--- Input for this task Enclosed Below ---

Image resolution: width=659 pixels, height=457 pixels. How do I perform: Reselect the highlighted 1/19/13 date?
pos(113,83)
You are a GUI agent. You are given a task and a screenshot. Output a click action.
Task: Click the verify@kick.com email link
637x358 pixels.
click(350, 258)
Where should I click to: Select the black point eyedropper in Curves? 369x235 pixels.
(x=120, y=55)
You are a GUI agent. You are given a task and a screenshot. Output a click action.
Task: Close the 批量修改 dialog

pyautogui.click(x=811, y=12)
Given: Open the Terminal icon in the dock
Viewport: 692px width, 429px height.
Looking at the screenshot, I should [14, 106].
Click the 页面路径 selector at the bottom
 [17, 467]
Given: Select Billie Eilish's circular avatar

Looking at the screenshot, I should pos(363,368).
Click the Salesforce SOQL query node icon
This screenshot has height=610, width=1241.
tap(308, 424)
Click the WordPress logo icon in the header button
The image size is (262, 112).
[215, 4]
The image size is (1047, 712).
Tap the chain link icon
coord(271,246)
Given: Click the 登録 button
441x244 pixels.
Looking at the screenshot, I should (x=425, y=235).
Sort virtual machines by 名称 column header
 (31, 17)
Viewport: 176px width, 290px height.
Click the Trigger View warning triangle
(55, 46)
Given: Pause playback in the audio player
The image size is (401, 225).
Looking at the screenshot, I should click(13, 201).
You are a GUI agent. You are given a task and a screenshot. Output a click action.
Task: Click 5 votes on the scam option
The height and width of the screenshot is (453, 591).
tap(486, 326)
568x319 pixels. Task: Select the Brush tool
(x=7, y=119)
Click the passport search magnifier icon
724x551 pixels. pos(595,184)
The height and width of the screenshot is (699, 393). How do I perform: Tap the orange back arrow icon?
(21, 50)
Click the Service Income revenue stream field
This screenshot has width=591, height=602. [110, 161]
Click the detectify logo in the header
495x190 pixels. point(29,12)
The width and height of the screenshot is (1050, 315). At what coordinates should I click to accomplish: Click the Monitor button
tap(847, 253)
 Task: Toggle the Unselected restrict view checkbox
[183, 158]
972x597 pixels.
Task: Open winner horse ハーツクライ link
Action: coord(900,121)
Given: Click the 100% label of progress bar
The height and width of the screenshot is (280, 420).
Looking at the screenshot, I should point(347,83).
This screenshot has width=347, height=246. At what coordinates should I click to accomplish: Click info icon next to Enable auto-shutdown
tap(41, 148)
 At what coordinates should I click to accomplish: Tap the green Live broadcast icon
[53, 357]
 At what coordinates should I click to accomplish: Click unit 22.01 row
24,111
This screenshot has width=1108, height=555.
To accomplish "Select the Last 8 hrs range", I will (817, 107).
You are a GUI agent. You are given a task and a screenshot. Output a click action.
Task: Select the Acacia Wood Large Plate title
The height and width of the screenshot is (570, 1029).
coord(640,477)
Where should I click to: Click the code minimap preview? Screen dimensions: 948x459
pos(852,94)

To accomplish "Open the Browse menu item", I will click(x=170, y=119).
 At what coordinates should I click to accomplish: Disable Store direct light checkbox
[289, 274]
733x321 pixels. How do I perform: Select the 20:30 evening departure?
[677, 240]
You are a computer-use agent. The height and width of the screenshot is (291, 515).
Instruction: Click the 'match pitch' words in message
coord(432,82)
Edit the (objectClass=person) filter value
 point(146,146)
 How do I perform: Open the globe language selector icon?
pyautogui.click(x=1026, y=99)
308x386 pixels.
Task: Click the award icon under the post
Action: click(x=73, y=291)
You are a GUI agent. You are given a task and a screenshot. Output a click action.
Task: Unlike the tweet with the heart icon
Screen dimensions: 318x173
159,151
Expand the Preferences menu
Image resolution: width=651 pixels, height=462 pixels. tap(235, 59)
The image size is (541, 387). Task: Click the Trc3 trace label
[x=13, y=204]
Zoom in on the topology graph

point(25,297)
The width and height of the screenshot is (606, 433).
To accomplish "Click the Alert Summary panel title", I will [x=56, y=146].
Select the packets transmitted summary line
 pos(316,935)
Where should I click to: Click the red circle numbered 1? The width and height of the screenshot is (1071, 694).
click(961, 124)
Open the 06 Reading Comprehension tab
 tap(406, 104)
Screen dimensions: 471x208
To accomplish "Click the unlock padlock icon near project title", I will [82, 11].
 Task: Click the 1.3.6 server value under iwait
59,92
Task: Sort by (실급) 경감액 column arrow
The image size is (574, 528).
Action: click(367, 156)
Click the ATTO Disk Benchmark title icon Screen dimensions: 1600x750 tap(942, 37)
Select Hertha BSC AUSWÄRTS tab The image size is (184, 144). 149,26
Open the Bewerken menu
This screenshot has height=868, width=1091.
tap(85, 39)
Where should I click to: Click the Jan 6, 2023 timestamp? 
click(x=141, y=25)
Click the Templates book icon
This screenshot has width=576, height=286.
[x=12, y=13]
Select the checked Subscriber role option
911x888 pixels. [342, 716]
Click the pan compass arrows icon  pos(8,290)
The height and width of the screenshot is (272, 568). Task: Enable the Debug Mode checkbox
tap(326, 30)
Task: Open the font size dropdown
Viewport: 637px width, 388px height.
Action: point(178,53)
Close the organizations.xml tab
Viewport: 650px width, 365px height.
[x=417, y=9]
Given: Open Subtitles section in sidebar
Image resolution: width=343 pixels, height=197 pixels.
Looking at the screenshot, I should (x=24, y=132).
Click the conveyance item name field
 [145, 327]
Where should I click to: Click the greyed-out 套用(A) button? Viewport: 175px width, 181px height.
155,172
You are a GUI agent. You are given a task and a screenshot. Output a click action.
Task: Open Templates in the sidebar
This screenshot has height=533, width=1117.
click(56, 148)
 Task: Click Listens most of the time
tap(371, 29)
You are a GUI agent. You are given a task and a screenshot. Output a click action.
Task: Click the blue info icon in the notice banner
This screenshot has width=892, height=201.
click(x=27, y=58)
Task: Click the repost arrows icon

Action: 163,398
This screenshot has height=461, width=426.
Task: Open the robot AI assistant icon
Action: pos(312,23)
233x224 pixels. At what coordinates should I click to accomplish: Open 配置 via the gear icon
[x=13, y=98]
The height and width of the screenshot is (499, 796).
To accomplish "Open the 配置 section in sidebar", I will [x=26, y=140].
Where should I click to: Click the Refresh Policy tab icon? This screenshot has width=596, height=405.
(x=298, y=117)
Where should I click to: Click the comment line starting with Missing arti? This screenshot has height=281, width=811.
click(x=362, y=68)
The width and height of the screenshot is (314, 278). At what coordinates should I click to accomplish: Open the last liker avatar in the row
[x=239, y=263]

--- End of Enclosed Input for this task ---

Exercise instructions: In the answer, please give only the lines from the line containing "Click the conveyance item name field" through the final line of the data, copied exactly.

Solution:
Click the conveyance item name field
 [145, 327]
Where should I click to: Click the greyed-out 套用(A) button? Viewport: 175px width, 181px height.
155,172
You are a GUI agent. You are given a task and a screenshot. Output a click action.
Task: Open Templates in the sidebar
This screenshot has height=533, width=1117.
click(56, 148)
 Task: Click Listens most of the time
tap(371, 29)
You are a GUI agent. You are given a task and a screenshot. Output a click action.
Task: Click the blue info icon in the notice banner
This screenshot has width=892, height=201.
click(x=27, y=58)
Task: Click the repost arrows icon

Action: 163,398
This screenshot has height=461, width=426.
Task: Open the robot AI assistant icon
Action: pos(312,23)
233x224 pixels. At what coordinates should I click to accomplish: Open 配置 via the gear icon
[x=13, y=98]
The height and width of the screenshot is (499, 796).
To accomplish "Open the 配置 section in sidebar", I will [x=26, y=140].
Where should I click to: Click the Refresh Policy tab icon? This screenshot has width=596, height=405.
(x=298, y=117)
Where should I click to: Click the comment line starting with Missing arti? This screenshot has height=281, width=811.
click(x=362, y=68)
The width and height of the screenshot is (314, 278). At what coordinates should I click to accomplish: Open the last liker avatar in the row
[x=239, y=263]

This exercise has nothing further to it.